# Principal Component Analysis Applied on Network Output
*by Viviane Kakerbeck*

### Import Depenencies

In [10]:
import numpy as np
import matplotlib.pyplot as plt

#from numpy.random import multivariate_normal as multNorm
from statsmodels.multivariate.pca import PCA
from scipy.spatial import distance_matrix
from scipy.cluster.vq import kmeans, vq
#from sklearn.decomposition.pca import PCA
from PIL import Image
import pickle
import os
from pylab import *
import seaborn as sns
import pandas as pd

In [7]:
path = "/Users/ingen/Dropbox/QUATAS/Stimuli/FinishedTaskStimuli/"
#path = "C:/Users/vivia/Dropbox/QUATAS/Stimuli/FinishedTaskStimuli/"
allfiles = os.listdir(path+"0/")

### Load Images

In [9]:
for i in range(8):
    if i==0:
        immatrix = np.asarray([np.array(Image.open(path + str(i)+"/"+im).resize((100,100))).flatten() for im in allfiles],'f')
    else:
        partimmatrix = np.asarray([np.array(Image.open(path + str(i)+"/"+im).resize((100,100))).flatten() for im in allfiles],'f')
        immatrix = np.concatenate((immatrix, partimmatrix), axis=0)
    #immatrix = [immatrix,partimmatrix]
immatrix.shape

(1976, 30000)

### Perform PCA on ncom Components

In [4]:
pc = PCA(immatrix, ncomp=2, method='nipals')
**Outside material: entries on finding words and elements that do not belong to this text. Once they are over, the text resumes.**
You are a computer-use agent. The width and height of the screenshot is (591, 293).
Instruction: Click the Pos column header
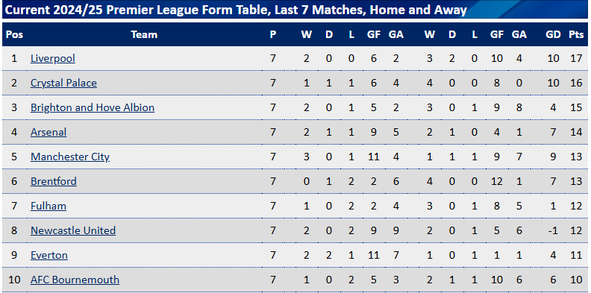[x=15, y=34]
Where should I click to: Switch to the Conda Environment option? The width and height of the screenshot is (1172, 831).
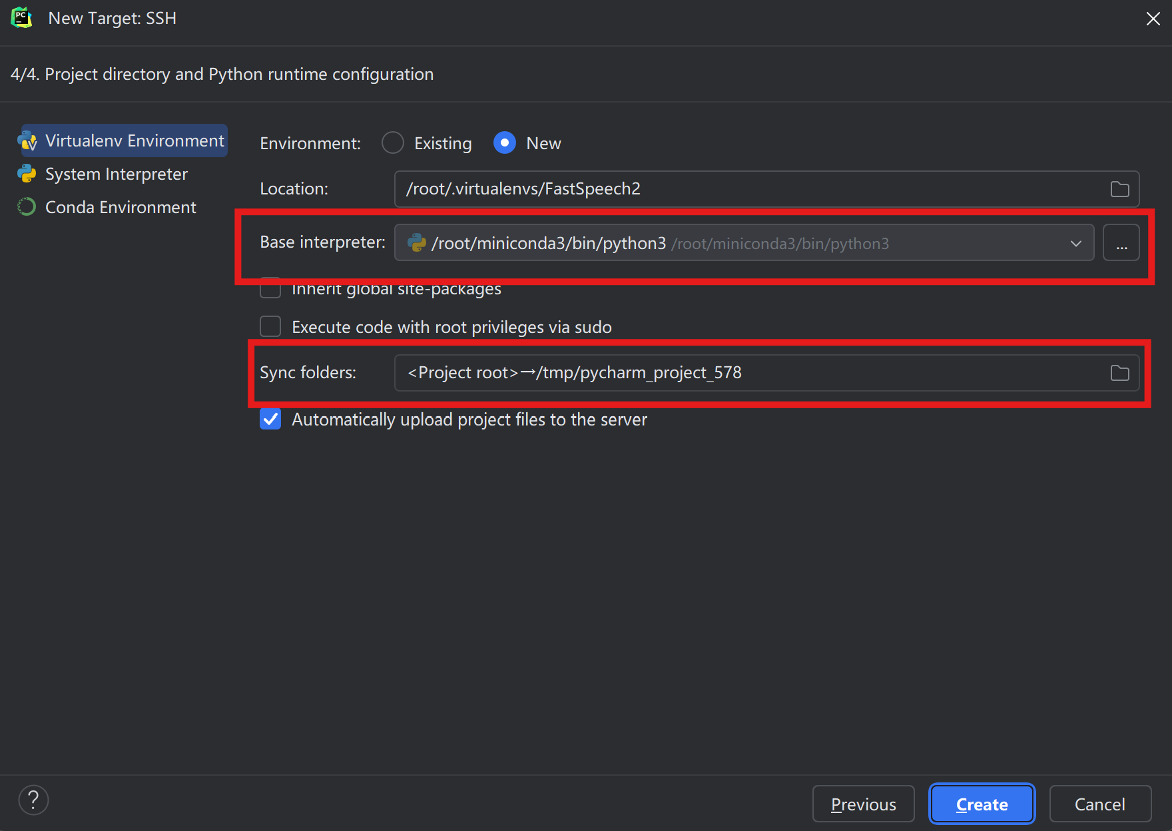(x=121, y=207)
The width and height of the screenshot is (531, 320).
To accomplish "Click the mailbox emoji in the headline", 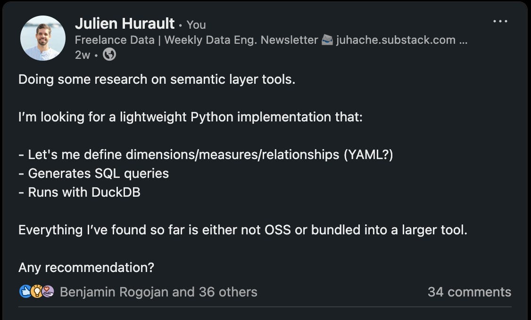I will tap(327, 40).
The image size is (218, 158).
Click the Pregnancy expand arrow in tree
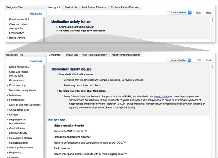click(x=7, y=152)
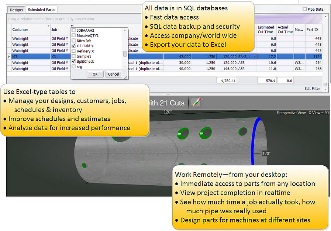The height and width of the screenshot is (231, 331).
Task: Tick the Nitro Job checkbox
Action: [74, 41]
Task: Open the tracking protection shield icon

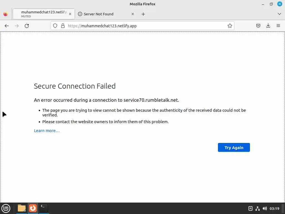Action: [x=55, y=26]
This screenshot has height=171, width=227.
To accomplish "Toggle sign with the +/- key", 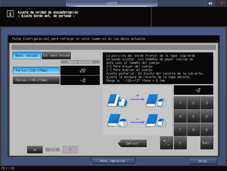I will (166, 143).
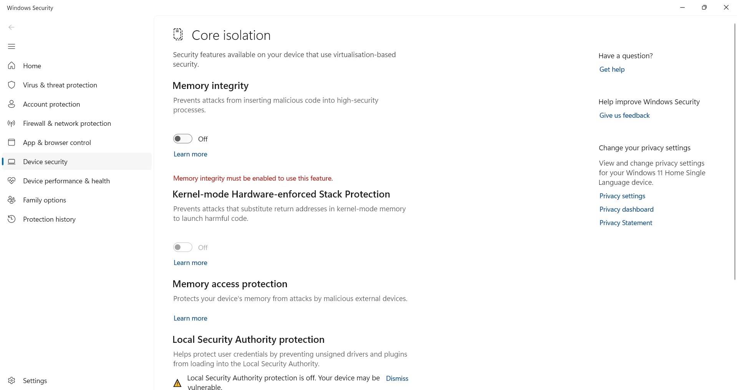Open the Get help link
Screen dimensions: 737x390
[612, 69]
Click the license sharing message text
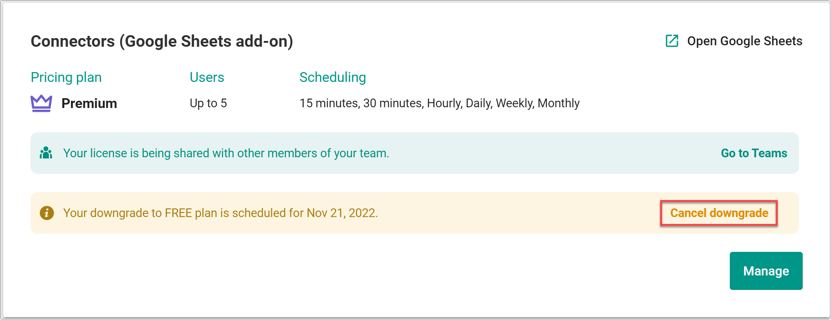831x320 pixels. pyautogui.click(x=226, y=153)
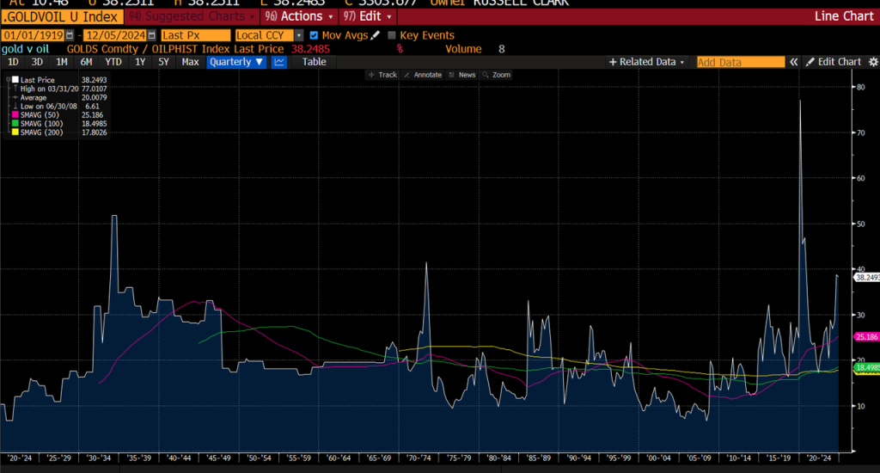The height and width of the screenshot is (473, 880).
Task: Click the pencil icon beside Mov Avgs
Action: 375,35
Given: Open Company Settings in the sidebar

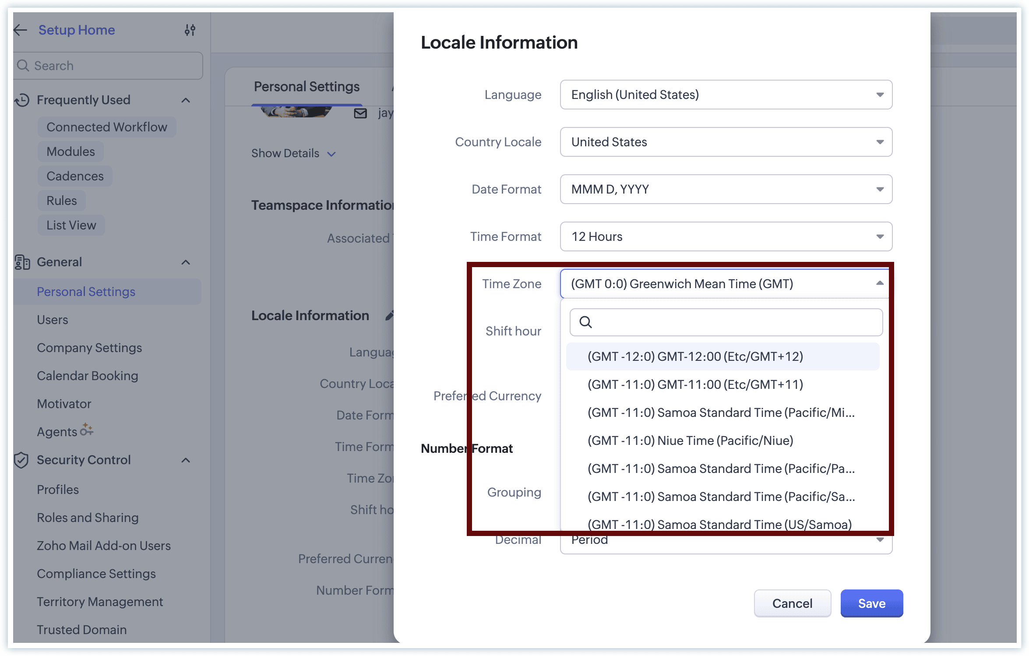Looking at the screenshot, I should [x=89, y=348].
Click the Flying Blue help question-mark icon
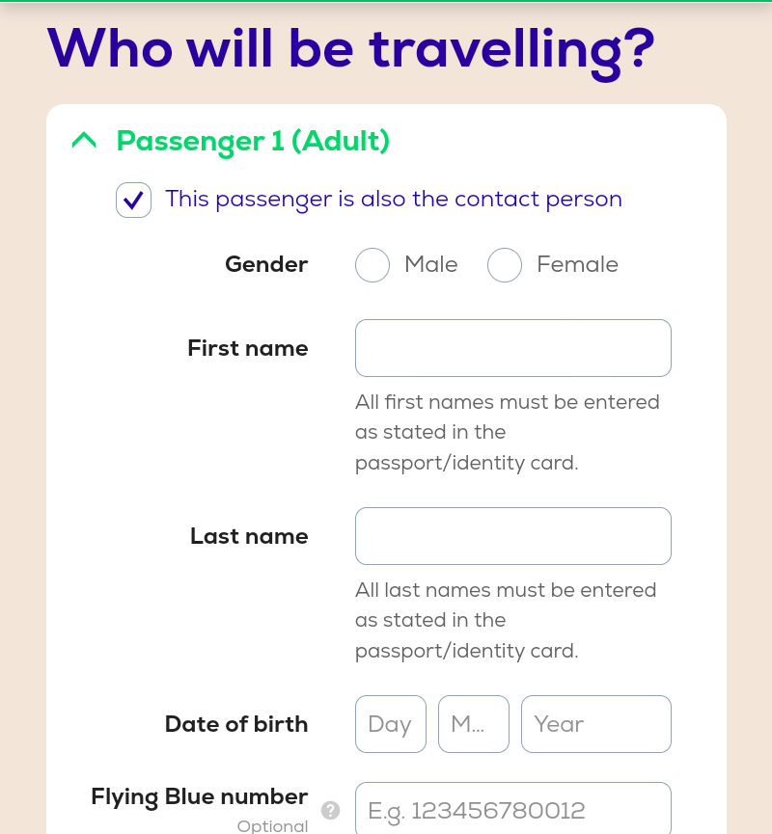Image resolution: width=772 pixels, height=834 pixels. click(x=331, y=811)
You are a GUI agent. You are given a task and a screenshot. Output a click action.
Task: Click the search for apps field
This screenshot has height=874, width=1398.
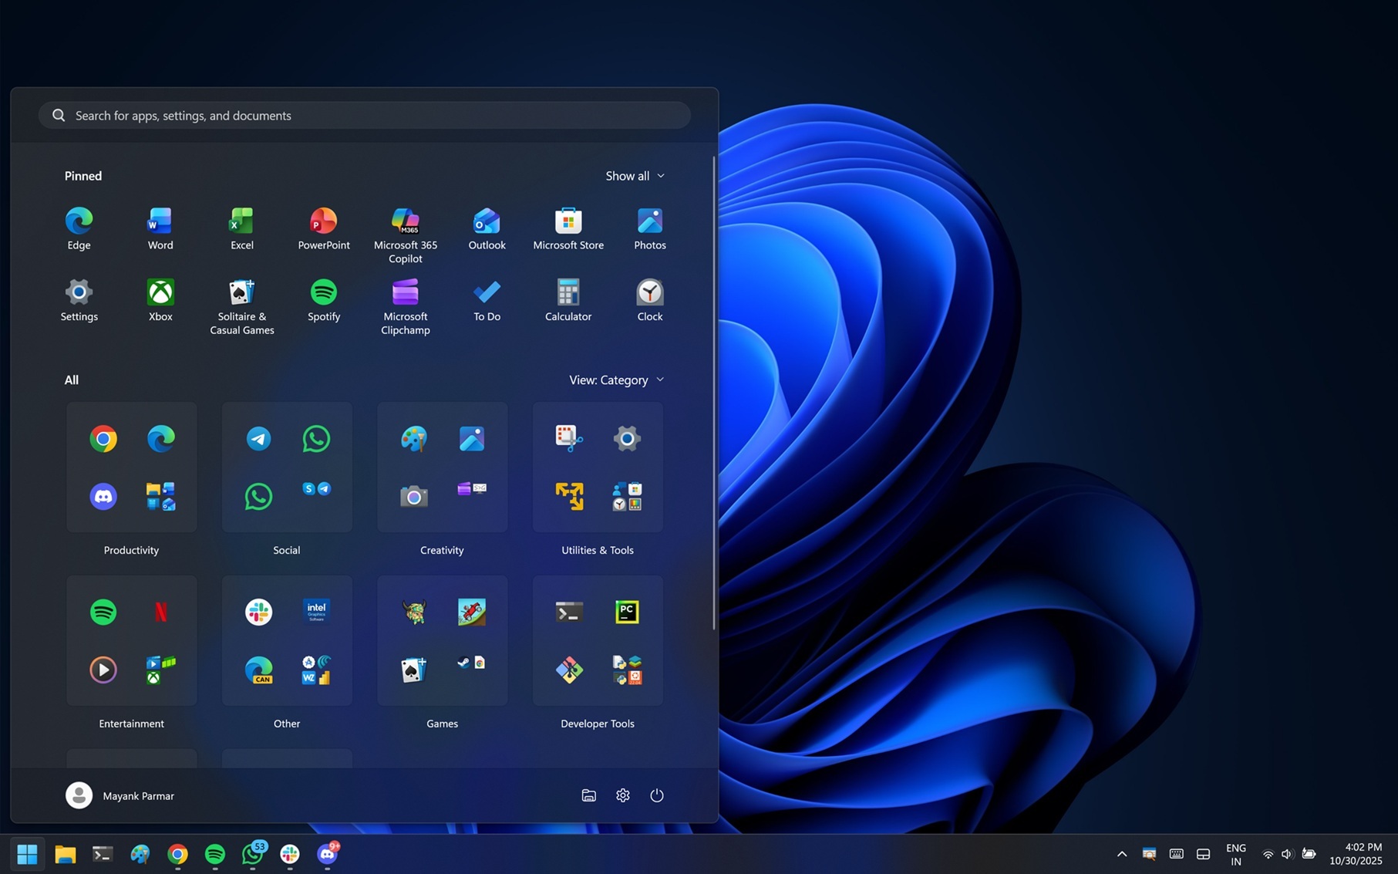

### Project Datapoints and Calculate Means

In [5]:
proj = immatrix @ pc.eigenvecs#eigenvec[:,0:2]

means = np.zeros((8,5))
for i in range(8):
    for j in range(5):
        means[i,j] = np.mean(proj[247*i:247*(i+1),j])

### Plot 2D PCA Results

In [9]:
%matplotlib notebook
import matplotlib.pyplot as plt
styles = ['Early Expressionism', 'Early Impressionism', 'Cezanne', 'Gauguin', 'Late Expressionism', 'Late Impressionism', 'Van Gogh','Photos']

# Project the data down into the two dimensional subspace
proj = immatrix @ pc.eigenvecs#eigenvec[:,0:2]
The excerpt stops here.